Roasted baby tomato and olive ricotta tarts recipe
These roasted baby tomato and olive ricotta tarts are the perfect summer lunch or picnic basket filler. Serve them up with a green salad and crunchy bread.
- 3 sheets frozen shortcrust pastry, partially thawed
- 400g tomato medley mix (see notes)
- 400g fresh ricotta (see notes)
- 1/2 cup (125ml) thickened cream
- 3/4 cup pitted green olives, quartered lengthways
- 2 tbsp fresh flat-leaf parsley leaves, finely chopped
- 1 tbsp fresh lemon thyme leaves
- 1 tsp finely grated lemon rind
- 20g baby rocket
- 2 tsp lemon juice
- 1 tsp extra virgin olive oil
Preheat oven to 200°C (180°C fan-forced). Place a baking tray on the top shelf in oven. Grease six 3cm-deep, 9cm-round (base) and 11cm (top) loose-based fluted flan tins.

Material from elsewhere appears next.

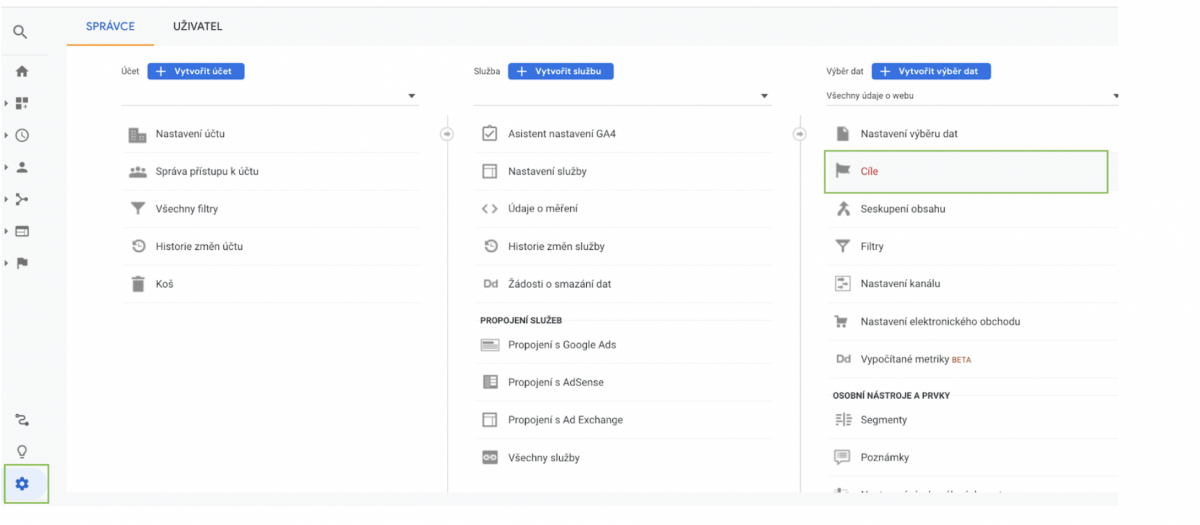Click the Vytvořit účet button

tap(196, 71)
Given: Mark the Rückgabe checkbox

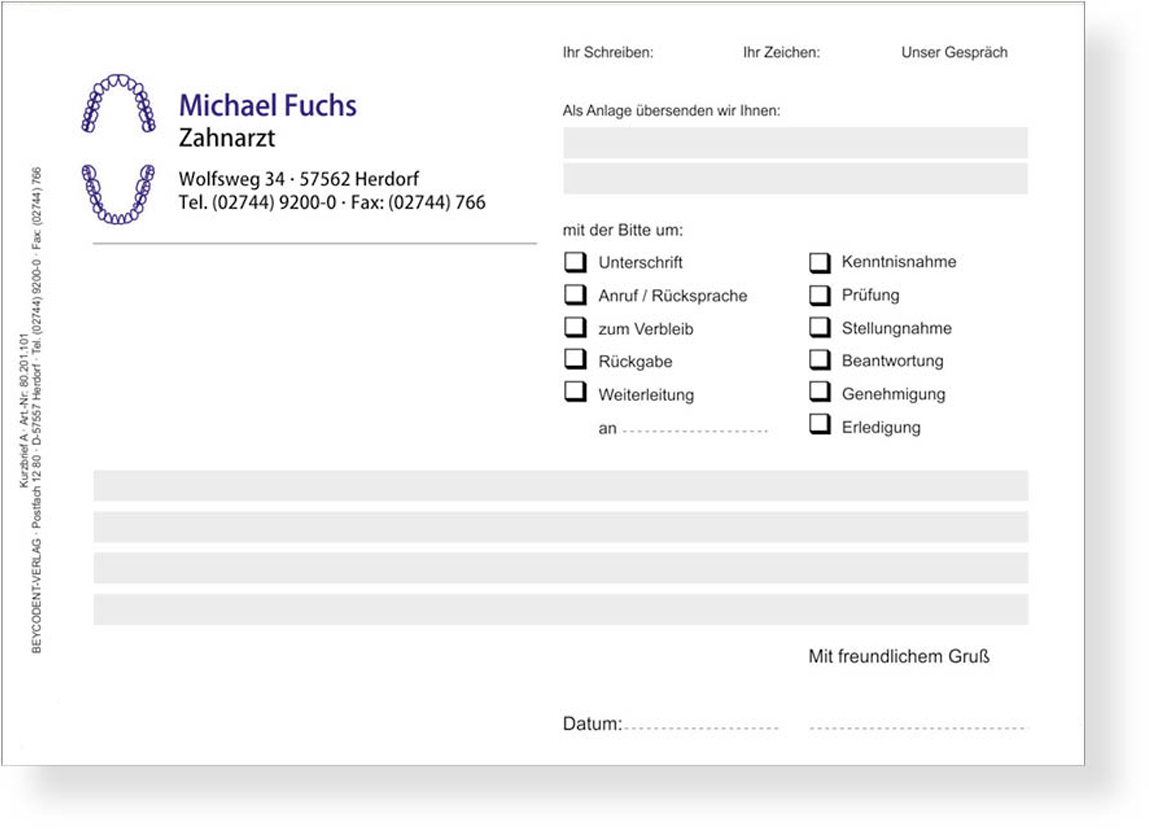Looking at the screenshot, I should [575, 360].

Cut each sheet of pastry in half, diagonally. Line tins with a piece of pastry. Trim edges. Prick bases with a fork. Line pastry with baking paper. Fill with ceramic pie weights or uncooked rice. Place tins on hot baking tray in oven.
Place tomatoes on separate baking paper-lined baking tray. Place on bottom shelf in oven. Bake pastry cases and tomatoes for 10 minutes.
Remove weights or rice and paper. Bake pastry cases and tomato for 5 to 8 minutes or until pastry is golden and cooked and tomato skins have split but not collapsed. Remove from oven. Allow to cool.
Meanwhile, combine ricotta and cream in a bowl. Season with salt and pepper and add olives, parsley and thyme. Fold together until just combined.
Carefully remove pastry cases from tins and place on serving plates. Spoon ricotta filling into pastry cases. Top with tomatoes, sprinkle with lemon rind and season with salt and pepper.
Toss rocket, lemon juice and oil in a bowl. Arrange on top of tarts. Serve immediately.
- If the pastry bubbles up in places you can just weigh it down with something heavy when it comes out of the oven.